The Y combinator in Haskell
Lazy evaluation means that in Haskell we don’t need to work so hard, and we can just write down what i means to be a fixed point
y :: (a -> a) -> a
y f = let g = f g in g
factorial :: Integer -> Integer
factorial = y factorialize
where
factorialize _ 0 = 1
factorialize recur n = n * recur (n - 1)
This to me seems something close to magic, even though in many ways its simpler to think about than the Scheme version. y
is more often named fix
in the Haskell community, presumably because it is a definition by equation of a fixed-point. Haskell really is quite beautiful.

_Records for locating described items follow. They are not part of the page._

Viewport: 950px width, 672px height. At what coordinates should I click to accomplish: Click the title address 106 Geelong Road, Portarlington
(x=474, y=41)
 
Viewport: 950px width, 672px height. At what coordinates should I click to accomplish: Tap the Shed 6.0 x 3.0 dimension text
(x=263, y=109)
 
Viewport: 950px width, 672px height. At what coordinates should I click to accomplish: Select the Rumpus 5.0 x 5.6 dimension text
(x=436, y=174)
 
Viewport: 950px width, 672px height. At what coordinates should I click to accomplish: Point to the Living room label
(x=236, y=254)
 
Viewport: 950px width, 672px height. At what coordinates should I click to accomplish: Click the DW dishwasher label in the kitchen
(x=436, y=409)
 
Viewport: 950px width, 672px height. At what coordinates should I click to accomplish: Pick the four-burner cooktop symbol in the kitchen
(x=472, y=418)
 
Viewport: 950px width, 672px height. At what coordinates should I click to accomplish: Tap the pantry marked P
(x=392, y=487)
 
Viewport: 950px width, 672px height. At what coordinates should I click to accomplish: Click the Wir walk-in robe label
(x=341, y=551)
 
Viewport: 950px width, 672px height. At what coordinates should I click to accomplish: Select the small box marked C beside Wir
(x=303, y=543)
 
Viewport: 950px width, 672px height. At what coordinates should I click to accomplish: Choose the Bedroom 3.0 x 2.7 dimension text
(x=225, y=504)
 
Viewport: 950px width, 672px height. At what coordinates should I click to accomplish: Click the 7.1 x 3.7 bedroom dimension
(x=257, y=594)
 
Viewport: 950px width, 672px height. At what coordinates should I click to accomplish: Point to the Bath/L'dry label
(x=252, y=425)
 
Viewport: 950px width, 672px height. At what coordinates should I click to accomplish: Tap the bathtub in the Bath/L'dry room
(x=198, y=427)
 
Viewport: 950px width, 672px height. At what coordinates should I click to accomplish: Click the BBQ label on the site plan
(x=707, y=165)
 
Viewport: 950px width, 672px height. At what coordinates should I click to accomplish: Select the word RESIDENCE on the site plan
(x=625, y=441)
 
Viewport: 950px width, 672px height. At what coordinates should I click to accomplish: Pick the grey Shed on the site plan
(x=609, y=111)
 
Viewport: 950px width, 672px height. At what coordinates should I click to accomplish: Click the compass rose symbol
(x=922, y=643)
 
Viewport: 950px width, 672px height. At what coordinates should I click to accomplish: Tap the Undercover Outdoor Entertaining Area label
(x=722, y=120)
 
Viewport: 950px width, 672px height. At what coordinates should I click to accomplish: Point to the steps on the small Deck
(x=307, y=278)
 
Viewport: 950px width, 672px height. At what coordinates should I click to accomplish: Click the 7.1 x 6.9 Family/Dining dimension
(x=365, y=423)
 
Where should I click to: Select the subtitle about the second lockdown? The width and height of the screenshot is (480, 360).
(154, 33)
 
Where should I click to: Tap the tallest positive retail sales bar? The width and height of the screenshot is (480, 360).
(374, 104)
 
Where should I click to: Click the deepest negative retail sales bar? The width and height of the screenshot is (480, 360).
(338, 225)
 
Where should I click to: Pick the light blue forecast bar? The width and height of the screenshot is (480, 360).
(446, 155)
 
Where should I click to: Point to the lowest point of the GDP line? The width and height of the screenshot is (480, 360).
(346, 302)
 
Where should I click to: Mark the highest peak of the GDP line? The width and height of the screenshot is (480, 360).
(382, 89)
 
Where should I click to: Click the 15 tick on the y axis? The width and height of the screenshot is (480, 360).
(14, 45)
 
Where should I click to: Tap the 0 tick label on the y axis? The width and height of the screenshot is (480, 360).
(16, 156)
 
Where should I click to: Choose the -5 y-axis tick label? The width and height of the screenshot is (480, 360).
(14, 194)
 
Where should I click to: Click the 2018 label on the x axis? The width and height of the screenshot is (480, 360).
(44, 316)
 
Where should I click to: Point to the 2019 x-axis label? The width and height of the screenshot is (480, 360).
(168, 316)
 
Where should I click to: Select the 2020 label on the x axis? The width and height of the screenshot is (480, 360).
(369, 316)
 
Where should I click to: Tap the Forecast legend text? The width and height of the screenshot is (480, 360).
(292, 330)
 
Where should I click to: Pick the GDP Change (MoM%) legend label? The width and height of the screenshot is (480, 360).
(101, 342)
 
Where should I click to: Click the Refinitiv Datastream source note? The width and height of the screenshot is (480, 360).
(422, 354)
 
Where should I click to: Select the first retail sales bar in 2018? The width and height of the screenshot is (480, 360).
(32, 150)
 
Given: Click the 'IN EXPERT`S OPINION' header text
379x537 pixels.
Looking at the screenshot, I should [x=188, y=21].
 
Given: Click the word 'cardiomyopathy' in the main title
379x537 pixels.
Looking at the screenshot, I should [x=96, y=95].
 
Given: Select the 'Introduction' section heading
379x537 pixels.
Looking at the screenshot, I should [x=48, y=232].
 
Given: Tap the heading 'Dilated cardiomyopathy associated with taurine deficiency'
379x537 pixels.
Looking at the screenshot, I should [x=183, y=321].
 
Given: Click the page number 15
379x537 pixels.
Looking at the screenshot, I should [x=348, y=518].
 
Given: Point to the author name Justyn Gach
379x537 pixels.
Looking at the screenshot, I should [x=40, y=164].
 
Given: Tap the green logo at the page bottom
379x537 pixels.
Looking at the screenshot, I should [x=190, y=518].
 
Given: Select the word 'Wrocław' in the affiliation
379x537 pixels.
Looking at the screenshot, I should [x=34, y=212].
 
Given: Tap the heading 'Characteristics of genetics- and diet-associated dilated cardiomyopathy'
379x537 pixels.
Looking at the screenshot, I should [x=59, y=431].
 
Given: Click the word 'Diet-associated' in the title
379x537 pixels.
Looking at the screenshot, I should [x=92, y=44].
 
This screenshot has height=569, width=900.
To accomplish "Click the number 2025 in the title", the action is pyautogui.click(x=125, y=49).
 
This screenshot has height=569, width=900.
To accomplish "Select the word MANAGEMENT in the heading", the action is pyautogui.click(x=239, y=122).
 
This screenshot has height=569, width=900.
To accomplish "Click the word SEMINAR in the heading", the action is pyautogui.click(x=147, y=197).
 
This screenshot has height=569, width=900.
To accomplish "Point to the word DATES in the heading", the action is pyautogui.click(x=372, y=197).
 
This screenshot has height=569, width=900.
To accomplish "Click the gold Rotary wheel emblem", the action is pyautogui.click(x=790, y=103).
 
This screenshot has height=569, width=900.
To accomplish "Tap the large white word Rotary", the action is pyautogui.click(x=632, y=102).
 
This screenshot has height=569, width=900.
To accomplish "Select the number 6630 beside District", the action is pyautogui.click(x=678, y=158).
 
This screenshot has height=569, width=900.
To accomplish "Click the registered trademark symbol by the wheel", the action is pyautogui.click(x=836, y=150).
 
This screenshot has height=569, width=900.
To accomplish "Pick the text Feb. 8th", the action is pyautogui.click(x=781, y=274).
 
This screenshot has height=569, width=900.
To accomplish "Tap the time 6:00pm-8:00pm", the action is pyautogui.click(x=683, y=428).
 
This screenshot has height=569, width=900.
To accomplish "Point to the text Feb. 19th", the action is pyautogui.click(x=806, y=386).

The Y combinator in JavaScript
JavaScript is not so beautiful. Lambdas and functions might be the only sensible parts of JavaScript, but that’s an extraordinarily powerful part all the same. Another grace is that you can even try this snippet in the developer console of your browser.
const y = (f) => ((g) => g(g))(
(recur) => f((x) => recur(recur)(x))
);
const factorialize = (recur) => (n) => n == 0 ? 1 : n * recur (n - 1);
const factorial = y(factorialize);
Conclusions
Lambdas really are way more powerful than you would at first think! I found understanding how to derive the Y combinator gives me a new way to think. There really are good reasons why functional programming reveres the lambda so much - they are the Jedi weapon par excellence.
I can imagine many folks would balk at the code for the y combinator - it’s hard to see what it does at a glance. It’s nonetheless wonderfully abstract, and can be understood by its properties. Nonetheless, explicit recursion is probably clearer.